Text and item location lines
■ ■ ■ ■ ■ ■ ■
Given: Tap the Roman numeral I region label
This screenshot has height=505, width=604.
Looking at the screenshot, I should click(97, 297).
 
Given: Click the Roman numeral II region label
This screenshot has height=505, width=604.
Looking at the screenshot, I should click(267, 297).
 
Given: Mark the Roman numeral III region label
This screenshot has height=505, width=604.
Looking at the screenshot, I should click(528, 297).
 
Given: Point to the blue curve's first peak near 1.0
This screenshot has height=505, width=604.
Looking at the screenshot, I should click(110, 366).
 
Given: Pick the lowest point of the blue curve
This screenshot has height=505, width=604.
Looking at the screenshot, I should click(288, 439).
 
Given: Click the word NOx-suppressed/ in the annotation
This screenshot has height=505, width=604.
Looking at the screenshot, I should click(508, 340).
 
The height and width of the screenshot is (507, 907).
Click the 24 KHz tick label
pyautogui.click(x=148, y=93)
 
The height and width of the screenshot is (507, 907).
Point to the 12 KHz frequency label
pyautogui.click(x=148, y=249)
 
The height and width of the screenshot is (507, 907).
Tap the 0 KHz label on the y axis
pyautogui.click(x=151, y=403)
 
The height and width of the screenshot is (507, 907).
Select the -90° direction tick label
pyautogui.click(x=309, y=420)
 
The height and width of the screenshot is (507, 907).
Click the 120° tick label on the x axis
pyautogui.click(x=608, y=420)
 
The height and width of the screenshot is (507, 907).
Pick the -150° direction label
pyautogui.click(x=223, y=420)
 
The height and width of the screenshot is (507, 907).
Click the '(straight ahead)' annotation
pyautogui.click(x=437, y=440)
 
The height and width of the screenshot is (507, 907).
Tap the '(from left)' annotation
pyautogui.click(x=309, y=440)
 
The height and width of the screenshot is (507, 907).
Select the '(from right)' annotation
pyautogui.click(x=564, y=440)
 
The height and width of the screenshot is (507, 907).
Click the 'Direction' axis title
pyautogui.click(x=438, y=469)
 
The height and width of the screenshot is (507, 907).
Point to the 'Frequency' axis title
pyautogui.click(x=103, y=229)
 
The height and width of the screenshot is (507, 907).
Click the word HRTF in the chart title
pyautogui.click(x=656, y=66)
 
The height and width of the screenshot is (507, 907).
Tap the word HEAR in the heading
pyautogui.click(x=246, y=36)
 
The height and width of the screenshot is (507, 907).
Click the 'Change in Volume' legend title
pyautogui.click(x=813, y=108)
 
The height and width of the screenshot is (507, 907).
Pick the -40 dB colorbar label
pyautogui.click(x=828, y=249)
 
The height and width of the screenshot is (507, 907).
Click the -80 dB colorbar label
■ ■ ■ ■ ■ ■ ■
Exercise objective: Arrange the lines above into a numbered list and omit the blank ones.

Written reply:
1. Given: Tap the Roman numeral I region label
2. This screenshot has height=505, width=604.
3. Looking at the screenshot, I should click(97, 297).
4. Given: Click the Roman numeral II region label
5. This screenshot has height=505, width=604.
6. Looking at the screenshot, I should click(267, 297).
7. Given: Mark the Roman numeral III region label
8. This screenshot has height=505, width=604.
9. Looking at the screenshot, I should click(528, 297).
10. Given: Point to the blue curve's first peak near 1.0
11. This screenshot has height=505, width=604.
12. Looking at the screenshot, I should click(110, 366).
13. Given: Pick the lowest point of the blue curve
14. This screenshot has height=505, width=604.
15. Looking at the screenshot, I should click(288, 439).
16. Given: Click the word NOx-suppressed/ in the annotation
17. This screenshot has height=505, width=604.
18. Looking at the screenshot, I should click(508, 340).
19. The height and width of the screenshot is (507, 907).
20. Click the 24 KHz tick label
21. pyautogui.click(x=148, y=93)
22. The height and width of the screenshot is (507, 907).
23. Point to the 12 KHz frequency label
24. pyautogui.click(x=148, y=249)
25. The height and width of the screenshot is (507, 907).
26. Tap the 0 KHz label on the y axis
27. pyautogui.click(x=151, y=403)
28. The height and width of the screenshot is (507, 907).
29. Select the -90° direction tick label
30. pyautogui.click(x=309, y=420)
31. The height and width of the screenshot is (507, 907).
32. Click the 120° tick label on the x axis
33. pyautogui.click(x=608, y=420)
34. The height and width of the screenshot is (507, 907).
35. Pick the -150° direction label
36. pyautogui.click(x=223, y=420)
37. The height and width of the screenshot is (507, 907).
38. Click the '(straight ahead)' annotation
39. pyautogui.click(x=437, y=440)
40. The height and width of the screenshot is (507, 907).
41. Tap the '(from left)' annotation
42. pyautogui.click(x=309, y=440)
43. The height and width of the screenshot is (507, 907).
44. Select the '(from right)' annotation
45. pyautogui.click(x=564, y=440)
46. The height and width of the screenshot is (507, 907).
47. Click the 'Direction' axis title
48. pyautogui.click(x=438, y=469)
49. The height and width of the screenshot is (507, 907).
50. Point to the 'Frequency' axis title
51. pyautogui.click(x=103, y=229)
52. The height and width of the screenshot is (507, 907).
53. Click the word HRTF in the chart title
54. pyautogui.click(x=656, y=66)
55. The height and width of the screenshot is (507, 907).
56. Tap the word HEAR in the heading
57. pyautogui.click(x=246, y=36)
58. The height and width of the screenshot is (507, 907).
59. Click the 'Change in Volume' legend title
60. pyautogui.click(x=813, y=108)
61. The height and width of the screenshot is (507, 907).
62. Pick the -40 dB colorbar label
63. pyautogui.click(x=828, y=249)
64. The height and width of the screenshot is (507, 907).
65. Click the -80 dB colorbar label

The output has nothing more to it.